Web Archiving

This guide covers web archiving, UTSA's web archiving efforts, and considerations for researchers.


UTSA Special Collections selectively captures, preserves, and makes accessible websites that document the culture and history of UTSA, San Antonio, and our surrounding South Texas communities.

Collections are curated into thematic subject areas and captured using web crawling tools provided by the Internet Archive’s Archive-It web archiving service. Special Collections currently has 19 active collections, which have captured and preserved over 87 million web documents.

Web content sought for preservation includes:

  • University of Texas at San Antonio websites, including official websites hosted by the university and social media sites created by staff, faculty, and student organizations.
  • Websites from organizations and communities in the following subject areas:
    • Bilingual Education
    • Border Studies
    • Food Culture
    • Gender Studies
    • Race/Ethnicity Studies
    • San Antonio Culture and History
    • Sexuality Studies
    • South Texas Culture and History

Partner description

UTSA Libraries Special Collections sustains the university's teaching, research, and outreach mission by preserving and providing access to valuable primary resources, and by creating digital collections for use by students and scholars at UTSA and from around the world. Through its web archiving program, Special Collections uses Archive-It to

  1. regularly capture and preserve web content created by UTSA’s administrative units, academic programs, and student life groups as part of our University Archives’ collecting mandate; and
  2. capture websites of organizations and web coverage of topical events that complement and/or supplement our physical collection development strategies.

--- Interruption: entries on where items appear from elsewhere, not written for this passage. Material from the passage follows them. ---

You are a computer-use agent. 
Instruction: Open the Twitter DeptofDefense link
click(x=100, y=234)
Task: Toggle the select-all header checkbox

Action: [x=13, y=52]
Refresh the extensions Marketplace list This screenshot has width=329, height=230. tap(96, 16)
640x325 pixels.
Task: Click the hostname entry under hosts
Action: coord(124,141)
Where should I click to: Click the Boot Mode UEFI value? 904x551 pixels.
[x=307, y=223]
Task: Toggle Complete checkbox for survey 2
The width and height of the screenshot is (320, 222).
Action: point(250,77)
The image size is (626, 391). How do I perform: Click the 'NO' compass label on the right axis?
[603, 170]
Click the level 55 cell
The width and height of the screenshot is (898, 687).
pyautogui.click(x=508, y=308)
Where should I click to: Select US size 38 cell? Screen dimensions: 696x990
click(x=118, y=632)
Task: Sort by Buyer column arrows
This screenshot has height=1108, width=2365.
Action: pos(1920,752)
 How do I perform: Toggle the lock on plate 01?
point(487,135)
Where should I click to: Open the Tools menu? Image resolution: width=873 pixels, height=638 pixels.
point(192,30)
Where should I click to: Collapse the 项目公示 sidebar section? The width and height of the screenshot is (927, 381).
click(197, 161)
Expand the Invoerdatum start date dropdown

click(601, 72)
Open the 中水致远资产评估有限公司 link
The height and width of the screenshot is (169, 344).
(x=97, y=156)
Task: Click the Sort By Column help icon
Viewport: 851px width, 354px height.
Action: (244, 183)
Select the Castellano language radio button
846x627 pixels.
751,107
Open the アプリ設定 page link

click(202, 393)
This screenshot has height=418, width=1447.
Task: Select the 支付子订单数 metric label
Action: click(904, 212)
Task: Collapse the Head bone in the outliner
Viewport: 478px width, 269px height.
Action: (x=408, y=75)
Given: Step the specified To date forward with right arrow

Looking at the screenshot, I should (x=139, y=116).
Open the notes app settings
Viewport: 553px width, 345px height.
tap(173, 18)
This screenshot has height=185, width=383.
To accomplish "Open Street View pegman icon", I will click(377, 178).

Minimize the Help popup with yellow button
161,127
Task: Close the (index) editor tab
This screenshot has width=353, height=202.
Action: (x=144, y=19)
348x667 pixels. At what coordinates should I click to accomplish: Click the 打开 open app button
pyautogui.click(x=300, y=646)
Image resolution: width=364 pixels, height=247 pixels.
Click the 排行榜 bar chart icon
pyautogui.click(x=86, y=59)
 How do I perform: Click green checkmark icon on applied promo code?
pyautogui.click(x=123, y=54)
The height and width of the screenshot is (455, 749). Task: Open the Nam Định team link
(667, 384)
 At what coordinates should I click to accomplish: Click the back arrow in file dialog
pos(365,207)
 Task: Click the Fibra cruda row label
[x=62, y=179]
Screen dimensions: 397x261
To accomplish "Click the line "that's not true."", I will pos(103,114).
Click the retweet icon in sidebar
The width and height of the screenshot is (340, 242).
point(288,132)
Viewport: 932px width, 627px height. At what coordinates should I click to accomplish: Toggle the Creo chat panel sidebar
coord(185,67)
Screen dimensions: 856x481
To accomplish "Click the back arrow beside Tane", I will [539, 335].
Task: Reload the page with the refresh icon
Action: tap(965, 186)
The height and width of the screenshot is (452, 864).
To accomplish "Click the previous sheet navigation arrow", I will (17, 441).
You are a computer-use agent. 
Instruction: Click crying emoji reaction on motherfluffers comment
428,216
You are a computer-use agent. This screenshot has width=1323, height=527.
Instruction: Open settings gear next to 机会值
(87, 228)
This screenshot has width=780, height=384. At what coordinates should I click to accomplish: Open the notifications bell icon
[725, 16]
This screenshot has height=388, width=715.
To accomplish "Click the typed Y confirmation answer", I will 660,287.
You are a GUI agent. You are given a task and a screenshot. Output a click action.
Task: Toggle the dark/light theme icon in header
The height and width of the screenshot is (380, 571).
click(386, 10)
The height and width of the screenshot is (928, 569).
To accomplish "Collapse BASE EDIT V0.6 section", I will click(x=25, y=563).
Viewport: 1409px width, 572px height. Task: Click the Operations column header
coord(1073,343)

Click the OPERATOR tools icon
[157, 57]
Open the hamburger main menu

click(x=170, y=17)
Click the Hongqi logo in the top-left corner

The UTSA Special Collections Web Archiving Team:

  • Identifies a topic/subject/theme for a collection (if creating a new collection)
  • Selects relevant, specific web resources to crawl
  • Administers crawl mechanics and adds descriptions (metadata)
  • Determines the frequency of content changes/updates and sets crawl frequency accordingly.

Web Archiving Team discussion and approval is required for creation of new web collections/groups, seed selection, and for major changes to existing collections.

How to be an ethical researcher

Your responsibility as a researcher/end user:

Researchers are responsible for ensuring that they use archived web resources in an ethical manner. Ethical use includes ensuring that the archived web resource is not represented as the most current version as well as including accurate citations of archived web resources. Researchers must also ensure that they are observing all copyright, property, and libel laws that apply. If necessary, researchers must obtain formal consent from copyright holders to republish or reuse the content of archived web resources.

Our responsibility as the collector:

Special Collections strives to respect the rights of content owners and to follow professional best practices for intellectual property rights management in web resource preservation. The Web Archiving Team seeks to follow the Section 108 Study Group’s recommendations for changes to the Copyright Act for web resource preservation. This group of copyright experts asserts that archives and libraries have the right to capture “publicly available” content (i.e., materials that do not require passwords, entry forms, or subscriptions) and that all governmental web resources should be freely accessible to web crawlers.

The Web Archiving Team does not determine the copyright status of web resources. All intellectual property rights are retained by the legal copyright holders. If UTSA does not clearly hold the copyright to a web resource, we cannot grant or deny permission to use the material.

Info for archived website creators

Special Collections acknowledges that organizations and individuals as content creators of web resources have agency over their born-digital content. If you believe we may have harvested your web content in error, or that maintaining your content in our web archive does not adequately reflect your organization, please contact us. Also, if you are the copyright owner of material found in our web archive and believe UTSA has used the work beyond fair use and without permission, we want to hear from you. Please email us at specialcollections@utsa.edu.

While we are able to remove captured web resources from UTSA’s Archive-It partner page, we cannot remove these resources from the Wayback Machine. Removing a web resource from our partner page will diminish its discoverability, but we do not have the power to fully delete a captured website.

As a preemptive measure, the Web Archiving Team strives to capture content which was created for public consumption (e.g., a public official’s Twitter feed, the website of a business, etc.). Content within official UTSA web resources (any content on utsa.edu or content created by UTSA for University purposes) is predominantly considered to be public record. In the rare event that we select web resources created by private individuals for personal purposes for capture, an opt-out notification will be distributed to groups or individuals prior to crawls.